先吃完饭的同学陆续走出宿舍。郑永开从门外刷完碗进屋突然说:“嗳,上午根据化学老师讲的课,那些分子原子的,我这顿饭得吃了多少分子和原子呀,华志平你给算算能算清了吧?”
“我知道你吃多少,你自己有数,自己才最清楚。”华志平知他是胡说的,胡乱回一句。哪有吃饭多少用分子原子计算的,那是多庞大的数字。华志平一边用筷子挟萝卜条吃,一边拿着煎饼泡菜汤吸附一点点的金黄色油花。
王文峰也是这个吃法,他们这样吃的目的,一是不浪费菜汤,二是不漏一点儿油星花,尽量都吃进肚子里。
“吃的是分子,不是具体的原子。”王文峰边吃边给郑永开纠正。
“你碗里的油花呢,是分子还是原子,和原来没热的油一样吗?”郑永开喋喋不休地问起了王文峰。
王文峰没立即回答,吃完最后一口饭,从热水桶里又舀一些热水倒在碗里,然后端起碗对着阳光找好角度,这时就看见许多微小的油花。在阳光的照耀下,在膨胀形成圆圈,向周围散开扩大,显示出彩虹鲜亮的赤橙黄绿青蓝紫颜色,像河里湖里用石子激起的涟漪,向外一圈圈迅速曾出不穷、扩张,直到越来越弱,碰到碗壁消失。如果把碗再晃动一下,又照样出现刚才的景观。

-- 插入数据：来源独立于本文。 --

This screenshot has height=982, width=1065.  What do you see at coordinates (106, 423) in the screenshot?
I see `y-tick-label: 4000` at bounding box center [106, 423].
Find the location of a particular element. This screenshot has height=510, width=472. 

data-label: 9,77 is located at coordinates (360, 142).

王文峰端着碗偏着头看,说:“真好看,这油花是不是分子构成的,还是原子构成的。”他一时也没弄明白,瞅了瞅华志平。华志平吃完了,也像他那样朝碗倒了些热水晃一晃,油花像变魔术一样,很快在碗里也变出了七色彩虹纹圈,非常美丽壮观。这种现象,平时谁都知道,只是不用心显示它,观察它。今天特意亮出,却是非常值得人欣赏,又因刚学过的化学。华志平没有吱声,也没有回答,只顾看油花儿变化。

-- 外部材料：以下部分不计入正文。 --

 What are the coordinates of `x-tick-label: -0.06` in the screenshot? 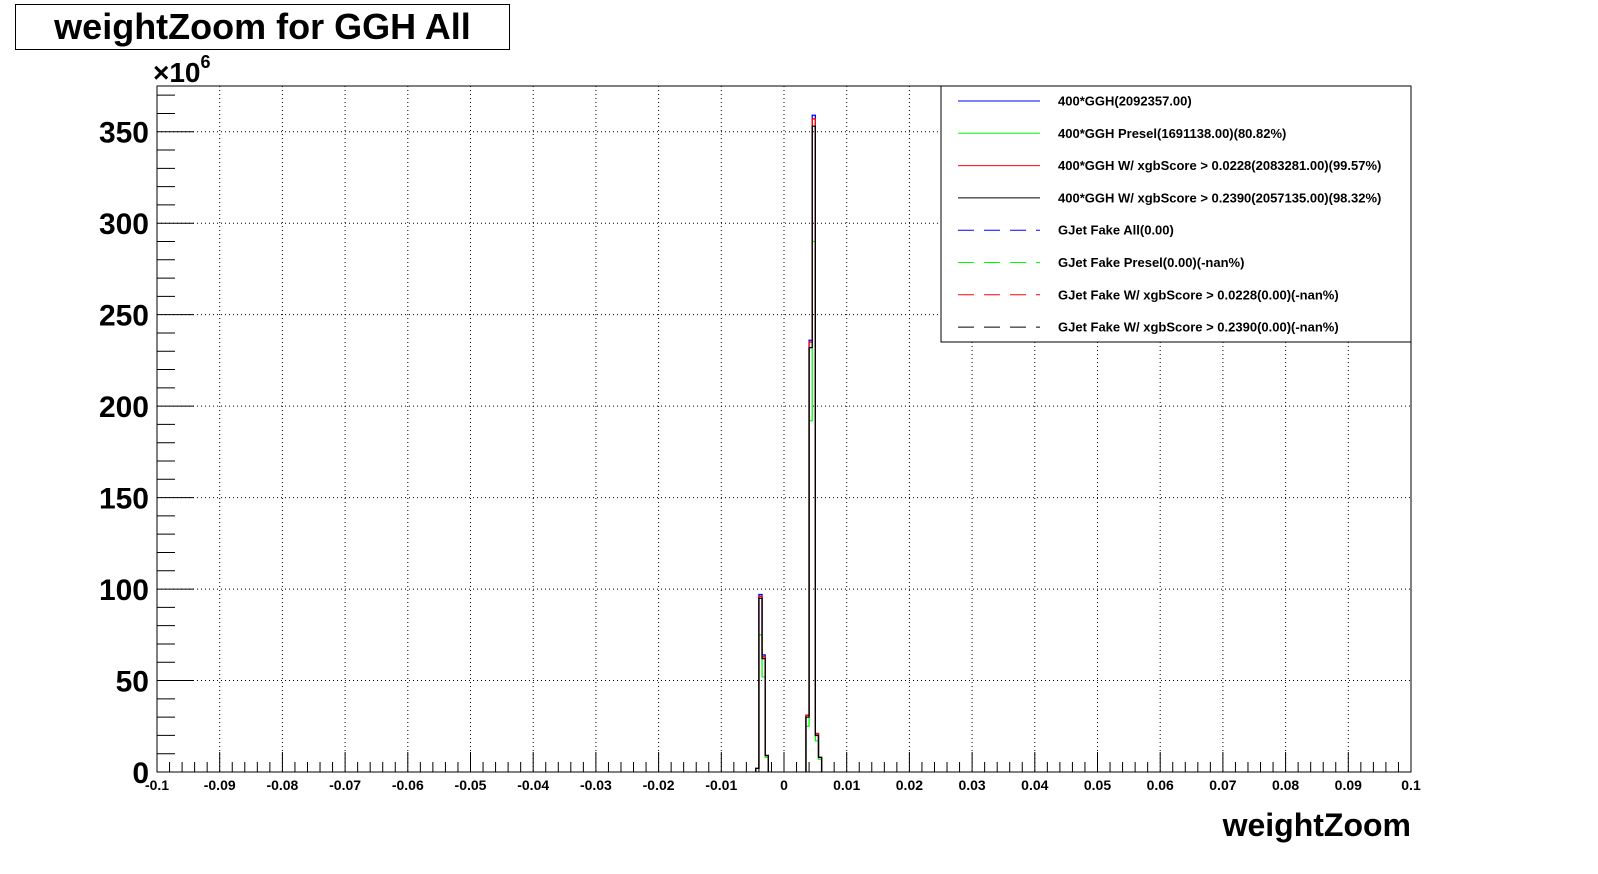 It's located at (408, 785).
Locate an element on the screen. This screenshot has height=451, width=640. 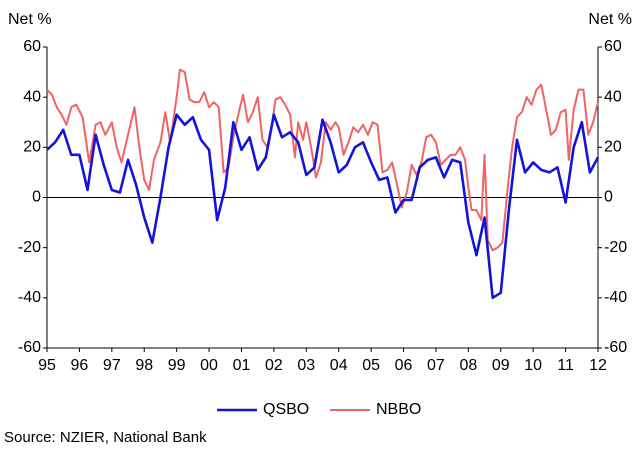
x-tick-label: 02 is located at coordinates (274, 366).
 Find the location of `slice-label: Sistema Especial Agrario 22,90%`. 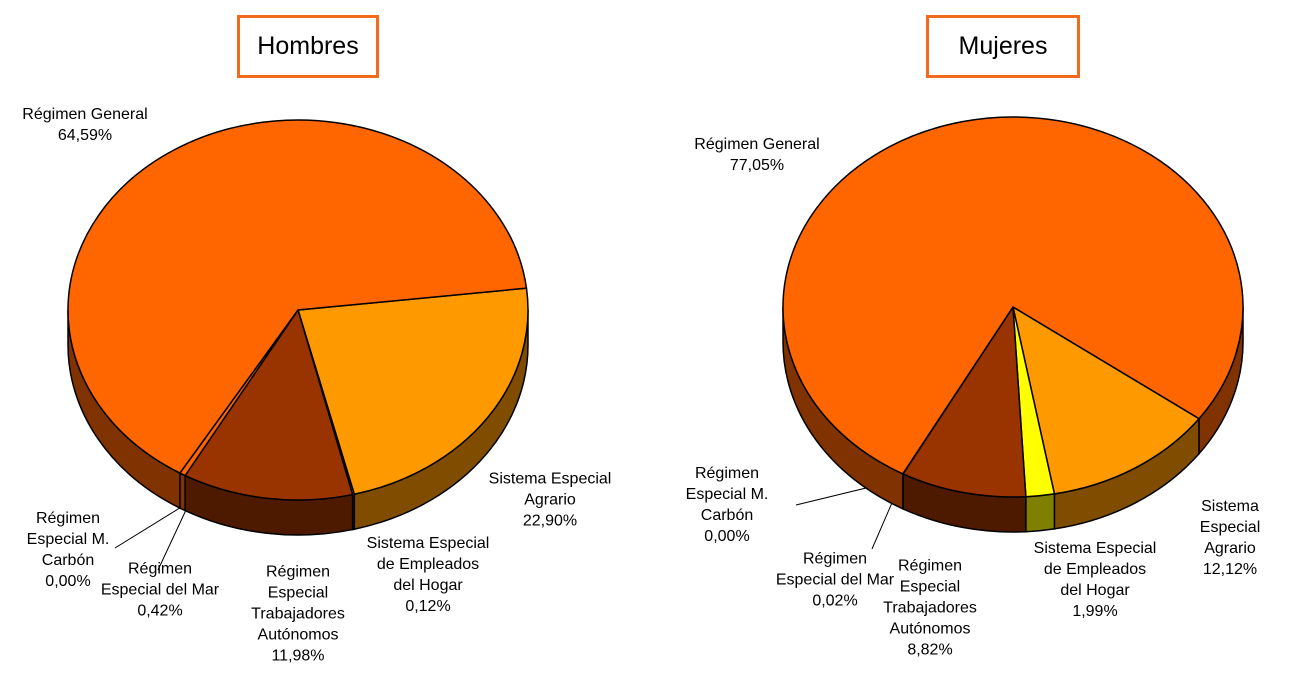

slice-label: Sistema Especial Agrario 22,90% is located at coordinates (550, 500).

“您俩也弄不明白吧,两个聪明人,哈哈—”郑永开嘲笑着走出了宿舍。
“油花应该也是油,油多了聚一起,成一滴滴的,是数不清的太多分子组成,油花不像咱看见的一滴滴油那么明显,太少又太小。”华志平端着碗一边看一边对王文峰尽自己的理解能力说“油花就是更小更小的小油滴,油的原子组成了油分子就是油”没解释也够啰嗦的。
“加热了,咱就能吃,变质了不是瞎油了吗,就不能吃,是质变。”王文峰这样说。
华志平听了一怔,端着碗晃了一下,碗里的茶水差点溅出来。他立即想起来说:“不是的文峰,生油加热后,就发生质的变化,原来的油分子经过高温分解,可能一些分子里的原子也有跑的,等咱能吃了喷香,油就烤熟了,油分子里的原子重新组合了一遍,也就是质变了,是化学反应,不是物理反应。”》
“是吗:老师讲的我没听明白,你给老师补充了。王文峰说完,二人都笑了。
初二刚学化学,对化学反应,质变和量变的关系很感兴趣,不少人拿油说事来理解,挺有意思。
宿舍里只剩下了王文峰和华志平在说话,王文峰看看宿舍里,其他人都早出去了,就对华志平说:“咱不能浪费了油花,没有油花菜就没有了油水,这油花也不能浪费掉。喝了它。”说完,端起碗晃了晃,又看一下周围 没人,“咕咚咕咚”几口就把碗里带油花的温水喝了下去,然后又舀碗里两口水,迎着阳光看碗沿还有油花,就撕下一小块煎饼,蘸一下碗里的水,把碗里沿慢慢细细地擦了一圈,最后吃掉煎饼把水喝完。然后用手拍拍自己的肚子,满足地一笑说:“饱了,太饱了,这是油量变到质变的结果。没一点浪费,都下肚了。”
华志平看见王文峰这样,很好笑也很佩服。他想,自己生活条件也不好,又不是吃国库粮的,就得这样俭省节约,该不浪费就不浪费,这小小的油花儿也不能叫它跑了。于是他也学着王文峰那样,先把第一遍多的油花带水喝掉,再舀一点水,用一小块煎饼擦擦碗的里沿,再吃掉煎饼喝完水。肚子真够饱了,摸摸,鼓鼓圆圆的,走动几步,都听到肚子里的水“咣当咣当”响。
两人这样喝完,很满意,互相看看,很惬意地微笑着。
以后,华志平每次打了菜,都尽量这样吃喝,不浪费掉一顶儿油星花儿,只是得格外注意,生怕别人看见嗤笑。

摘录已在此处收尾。